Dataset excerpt
★ ★ ★ ★ ★
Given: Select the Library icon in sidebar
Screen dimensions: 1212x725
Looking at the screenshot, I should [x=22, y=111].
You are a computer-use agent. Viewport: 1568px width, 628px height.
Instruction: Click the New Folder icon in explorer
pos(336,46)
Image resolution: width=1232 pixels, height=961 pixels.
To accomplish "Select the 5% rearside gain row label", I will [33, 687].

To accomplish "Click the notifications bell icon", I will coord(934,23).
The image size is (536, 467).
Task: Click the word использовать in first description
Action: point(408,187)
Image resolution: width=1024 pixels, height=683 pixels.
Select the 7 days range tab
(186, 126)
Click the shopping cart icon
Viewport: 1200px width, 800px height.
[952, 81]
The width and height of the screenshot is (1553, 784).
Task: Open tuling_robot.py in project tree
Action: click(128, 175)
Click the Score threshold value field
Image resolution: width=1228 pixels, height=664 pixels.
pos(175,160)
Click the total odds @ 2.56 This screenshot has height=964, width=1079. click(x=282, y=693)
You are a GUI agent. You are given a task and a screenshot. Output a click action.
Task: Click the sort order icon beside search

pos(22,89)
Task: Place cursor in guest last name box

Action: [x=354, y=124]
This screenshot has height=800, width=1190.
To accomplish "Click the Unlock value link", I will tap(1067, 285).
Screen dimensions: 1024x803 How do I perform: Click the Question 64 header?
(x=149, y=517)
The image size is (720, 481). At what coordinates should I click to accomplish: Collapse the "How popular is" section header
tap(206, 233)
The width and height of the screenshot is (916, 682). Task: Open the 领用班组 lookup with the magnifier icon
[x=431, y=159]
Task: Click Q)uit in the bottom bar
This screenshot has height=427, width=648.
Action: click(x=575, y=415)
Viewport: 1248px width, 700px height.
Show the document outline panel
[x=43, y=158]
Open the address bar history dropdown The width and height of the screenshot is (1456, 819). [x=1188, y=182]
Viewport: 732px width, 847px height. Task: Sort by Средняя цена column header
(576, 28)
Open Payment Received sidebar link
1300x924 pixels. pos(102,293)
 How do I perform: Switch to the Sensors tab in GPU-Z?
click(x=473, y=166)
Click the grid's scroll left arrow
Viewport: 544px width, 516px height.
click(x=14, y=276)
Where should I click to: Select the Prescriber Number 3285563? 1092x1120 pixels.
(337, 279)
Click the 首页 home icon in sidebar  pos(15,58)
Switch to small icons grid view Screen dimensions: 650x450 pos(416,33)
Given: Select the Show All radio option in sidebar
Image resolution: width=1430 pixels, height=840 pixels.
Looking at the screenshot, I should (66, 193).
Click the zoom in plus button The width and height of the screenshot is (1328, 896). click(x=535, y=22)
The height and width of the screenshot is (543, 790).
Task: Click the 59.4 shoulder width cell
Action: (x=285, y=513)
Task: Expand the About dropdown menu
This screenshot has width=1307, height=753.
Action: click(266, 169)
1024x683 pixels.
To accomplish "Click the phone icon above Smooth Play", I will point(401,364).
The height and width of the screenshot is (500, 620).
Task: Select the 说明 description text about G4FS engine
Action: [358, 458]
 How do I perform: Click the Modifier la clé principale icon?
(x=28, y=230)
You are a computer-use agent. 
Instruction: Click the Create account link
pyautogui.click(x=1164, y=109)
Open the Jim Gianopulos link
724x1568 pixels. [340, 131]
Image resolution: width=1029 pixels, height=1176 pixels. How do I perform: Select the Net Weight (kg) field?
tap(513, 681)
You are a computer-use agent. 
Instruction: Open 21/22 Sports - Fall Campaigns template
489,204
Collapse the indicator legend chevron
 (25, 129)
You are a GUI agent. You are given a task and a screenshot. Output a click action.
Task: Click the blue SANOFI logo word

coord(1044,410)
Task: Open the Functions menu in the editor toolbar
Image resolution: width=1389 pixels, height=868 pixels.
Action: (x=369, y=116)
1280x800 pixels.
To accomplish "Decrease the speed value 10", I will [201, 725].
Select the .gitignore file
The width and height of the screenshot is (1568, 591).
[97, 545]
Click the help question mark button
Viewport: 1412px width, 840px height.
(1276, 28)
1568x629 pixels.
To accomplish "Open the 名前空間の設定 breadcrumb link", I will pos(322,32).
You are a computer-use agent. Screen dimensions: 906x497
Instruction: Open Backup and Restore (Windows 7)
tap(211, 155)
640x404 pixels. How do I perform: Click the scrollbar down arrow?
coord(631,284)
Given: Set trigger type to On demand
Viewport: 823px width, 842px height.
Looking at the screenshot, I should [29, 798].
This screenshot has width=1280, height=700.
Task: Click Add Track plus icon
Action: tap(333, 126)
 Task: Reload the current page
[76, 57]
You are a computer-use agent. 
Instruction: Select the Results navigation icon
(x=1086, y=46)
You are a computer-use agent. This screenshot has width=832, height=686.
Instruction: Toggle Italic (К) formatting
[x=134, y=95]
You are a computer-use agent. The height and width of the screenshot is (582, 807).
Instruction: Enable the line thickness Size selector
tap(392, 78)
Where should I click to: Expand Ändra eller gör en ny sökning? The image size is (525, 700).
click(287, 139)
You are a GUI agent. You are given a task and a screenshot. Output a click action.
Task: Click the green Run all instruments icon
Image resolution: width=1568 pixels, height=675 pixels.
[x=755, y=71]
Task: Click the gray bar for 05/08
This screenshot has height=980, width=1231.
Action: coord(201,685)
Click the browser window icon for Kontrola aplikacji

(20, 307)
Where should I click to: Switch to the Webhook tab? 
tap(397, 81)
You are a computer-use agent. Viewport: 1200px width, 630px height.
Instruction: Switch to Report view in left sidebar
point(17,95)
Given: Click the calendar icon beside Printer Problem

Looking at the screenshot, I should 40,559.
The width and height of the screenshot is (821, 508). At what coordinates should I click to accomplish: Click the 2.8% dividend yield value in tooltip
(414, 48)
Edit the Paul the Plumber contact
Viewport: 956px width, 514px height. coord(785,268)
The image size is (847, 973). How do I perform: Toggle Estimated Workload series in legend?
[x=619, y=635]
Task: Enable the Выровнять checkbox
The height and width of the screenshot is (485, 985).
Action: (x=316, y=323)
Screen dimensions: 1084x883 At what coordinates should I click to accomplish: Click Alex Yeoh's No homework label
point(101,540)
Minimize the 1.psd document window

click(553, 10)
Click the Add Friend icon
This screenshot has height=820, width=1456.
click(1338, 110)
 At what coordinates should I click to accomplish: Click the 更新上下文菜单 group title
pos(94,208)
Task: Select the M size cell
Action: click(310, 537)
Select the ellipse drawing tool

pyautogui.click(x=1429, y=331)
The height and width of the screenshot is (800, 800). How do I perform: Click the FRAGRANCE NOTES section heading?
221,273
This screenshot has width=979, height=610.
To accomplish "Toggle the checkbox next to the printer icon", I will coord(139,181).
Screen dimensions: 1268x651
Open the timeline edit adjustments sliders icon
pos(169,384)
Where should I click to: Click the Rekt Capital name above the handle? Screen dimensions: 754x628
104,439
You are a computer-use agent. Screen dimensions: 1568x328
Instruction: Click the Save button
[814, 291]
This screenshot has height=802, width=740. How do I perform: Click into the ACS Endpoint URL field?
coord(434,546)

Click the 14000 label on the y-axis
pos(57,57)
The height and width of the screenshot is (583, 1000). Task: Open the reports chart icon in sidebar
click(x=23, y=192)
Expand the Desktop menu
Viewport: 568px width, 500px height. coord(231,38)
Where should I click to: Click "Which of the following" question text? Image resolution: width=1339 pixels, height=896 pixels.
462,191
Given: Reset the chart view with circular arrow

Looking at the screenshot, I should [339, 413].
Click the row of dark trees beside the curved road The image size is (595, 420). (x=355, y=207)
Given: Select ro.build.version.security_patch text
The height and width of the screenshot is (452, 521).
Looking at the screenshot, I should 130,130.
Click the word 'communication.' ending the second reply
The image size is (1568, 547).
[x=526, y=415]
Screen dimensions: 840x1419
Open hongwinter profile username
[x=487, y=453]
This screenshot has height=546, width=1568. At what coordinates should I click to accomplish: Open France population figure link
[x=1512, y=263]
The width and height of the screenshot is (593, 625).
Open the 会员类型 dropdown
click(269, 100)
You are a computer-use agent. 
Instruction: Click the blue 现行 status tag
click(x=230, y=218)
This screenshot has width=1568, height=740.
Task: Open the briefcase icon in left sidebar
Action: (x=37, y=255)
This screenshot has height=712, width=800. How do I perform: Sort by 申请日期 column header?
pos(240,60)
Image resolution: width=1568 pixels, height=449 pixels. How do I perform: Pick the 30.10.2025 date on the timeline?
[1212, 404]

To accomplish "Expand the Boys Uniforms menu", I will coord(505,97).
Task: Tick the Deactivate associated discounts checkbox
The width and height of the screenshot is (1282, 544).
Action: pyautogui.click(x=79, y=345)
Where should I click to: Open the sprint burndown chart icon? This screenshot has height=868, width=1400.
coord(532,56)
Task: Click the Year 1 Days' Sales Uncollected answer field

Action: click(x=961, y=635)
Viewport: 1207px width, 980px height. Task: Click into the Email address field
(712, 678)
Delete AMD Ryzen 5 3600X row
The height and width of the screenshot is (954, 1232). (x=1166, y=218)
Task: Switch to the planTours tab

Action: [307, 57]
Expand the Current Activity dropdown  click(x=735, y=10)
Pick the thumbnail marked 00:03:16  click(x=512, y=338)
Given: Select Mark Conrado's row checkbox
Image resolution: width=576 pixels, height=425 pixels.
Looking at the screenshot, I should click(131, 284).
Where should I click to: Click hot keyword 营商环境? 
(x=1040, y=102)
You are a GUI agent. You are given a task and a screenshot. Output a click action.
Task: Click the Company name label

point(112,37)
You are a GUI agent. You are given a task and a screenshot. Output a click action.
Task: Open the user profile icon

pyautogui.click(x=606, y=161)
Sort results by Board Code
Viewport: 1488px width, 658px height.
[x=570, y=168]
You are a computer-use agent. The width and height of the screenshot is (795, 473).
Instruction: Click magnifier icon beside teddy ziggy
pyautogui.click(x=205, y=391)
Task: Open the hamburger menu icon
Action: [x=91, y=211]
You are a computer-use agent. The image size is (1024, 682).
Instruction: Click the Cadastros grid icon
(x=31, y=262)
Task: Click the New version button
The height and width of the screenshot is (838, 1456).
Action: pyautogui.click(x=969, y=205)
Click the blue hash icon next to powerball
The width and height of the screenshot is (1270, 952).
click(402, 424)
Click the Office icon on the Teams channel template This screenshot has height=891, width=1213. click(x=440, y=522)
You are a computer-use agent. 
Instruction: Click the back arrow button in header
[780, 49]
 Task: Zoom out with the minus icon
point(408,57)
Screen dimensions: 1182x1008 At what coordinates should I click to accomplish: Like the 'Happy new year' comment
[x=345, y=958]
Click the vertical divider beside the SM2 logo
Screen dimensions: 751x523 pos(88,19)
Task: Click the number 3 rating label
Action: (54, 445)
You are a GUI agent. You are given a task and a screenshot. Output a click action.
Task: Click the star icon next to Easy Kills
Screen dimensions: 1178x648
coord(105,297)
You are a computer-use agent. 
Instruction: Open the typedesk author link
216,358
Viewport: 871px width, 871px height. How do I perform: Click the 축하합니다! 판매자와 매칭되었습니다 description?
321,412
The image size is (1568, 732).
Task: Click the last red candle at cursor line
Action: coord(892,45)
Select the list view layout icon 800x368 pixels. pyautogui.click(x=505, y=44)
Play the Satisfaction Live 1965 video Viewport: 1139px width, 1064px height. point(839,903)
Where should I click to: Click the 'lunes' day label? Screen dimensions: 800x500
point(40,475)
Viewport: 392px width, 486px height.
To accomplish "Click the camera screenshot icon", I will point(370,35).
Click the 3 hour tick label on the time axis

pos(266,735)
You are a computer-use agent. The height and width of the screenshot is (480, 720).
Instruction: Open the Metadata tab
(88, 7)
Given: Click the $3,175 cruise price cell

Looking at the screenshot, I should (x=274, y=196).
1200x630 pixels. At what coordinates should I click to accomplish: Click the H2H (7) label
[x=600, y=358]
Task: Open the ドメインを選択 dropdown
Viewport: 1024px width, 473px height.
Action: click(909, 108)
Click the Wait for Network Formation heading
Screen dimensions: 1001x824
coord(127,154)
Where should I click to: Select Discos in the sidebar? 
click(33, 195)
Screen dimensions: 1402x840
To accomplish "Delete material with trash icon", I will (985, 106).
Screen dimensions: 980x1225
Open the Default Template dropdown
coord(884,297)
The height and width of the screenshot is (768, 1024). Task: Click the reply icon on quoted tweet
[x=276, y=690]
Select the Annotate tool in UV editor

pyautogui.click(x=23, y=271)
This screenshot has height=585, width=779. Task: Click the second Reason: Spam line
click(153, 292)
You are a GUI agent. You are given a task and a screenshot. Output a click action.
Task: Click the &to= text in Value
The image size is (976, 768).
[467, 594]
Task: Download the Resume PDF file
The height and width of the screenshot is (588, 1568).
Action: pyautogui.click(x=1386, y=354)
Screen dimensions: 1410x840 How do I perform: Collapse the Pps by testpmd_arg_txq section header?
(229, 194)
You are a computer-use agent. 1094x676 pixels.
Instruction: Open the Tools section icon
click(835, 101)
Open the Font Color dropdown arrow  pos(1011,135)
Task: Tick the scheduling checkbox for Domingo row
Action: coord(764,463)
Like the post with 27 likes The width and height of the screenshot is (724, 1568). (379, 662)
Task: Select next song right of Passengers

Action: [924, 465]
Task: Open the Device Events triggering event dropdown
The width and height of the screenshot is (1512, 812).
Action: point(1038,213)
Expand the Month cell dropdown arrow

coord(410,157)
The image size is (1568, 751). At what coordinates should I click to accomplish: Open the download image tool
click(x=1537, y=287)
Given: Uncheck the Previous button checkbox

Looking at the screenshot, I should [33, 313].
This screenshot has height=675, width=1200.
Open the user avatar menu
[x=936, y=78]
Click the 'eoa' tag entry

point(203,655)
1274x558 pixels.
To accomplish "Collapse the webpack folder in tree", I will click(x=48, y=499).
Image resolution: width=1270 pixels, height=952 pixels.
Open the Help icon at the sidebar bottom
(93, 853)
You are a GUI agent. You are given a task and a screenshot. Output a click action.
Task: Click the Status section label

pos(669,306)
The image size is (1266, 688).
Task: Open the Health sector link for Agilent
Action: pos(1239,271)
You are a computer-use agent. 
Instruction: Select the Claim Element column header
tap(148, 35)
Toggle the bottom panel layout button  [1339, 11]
★ ★ ★ ★ ★
GIVEN TASK >> Quote the data above word for word, from the very start through the line containing "Click the total".

RESPONSE >>
Given: Select the Library icon in sidebar
Screen dimensions: 1212x725
Looking at the screenshot, I should [x=22, y=111].
You are a computer-use agent. Viewport: 1568px width, 628px height.
Instruction: Click the New Folder icon in explorer
pos(336,46)
Image resolution: width=1232 pixels, height=961 pixels.
To accomplish "Select the 5% rearside gain row label", I will [33, 687].

To accomplish "Click the notifications bell icon", I will coord(934,23).
The image size is (536, 467).
Task: Click the word использовать in first description
Action: point(408,187)
Image resolution: width=1024 pixels, height=683 pixels.
Select the 7 days range tab
(186, 126)
Click the shopping cart icon
Viewport: 1200px width, 800px height.
[952, 81]
The width and height of the screenshot is (1553, 784).
Task: Open tuling_robot.py in project tree
Action: click(128, 175)
Click the Score threshold value field
Image resolution: width=1228 pixels, height=664 pixels.
pos(175,160)
Click the total odds @ 2.56 This screenshot has height=964, width=1079. click(x=282, y=693)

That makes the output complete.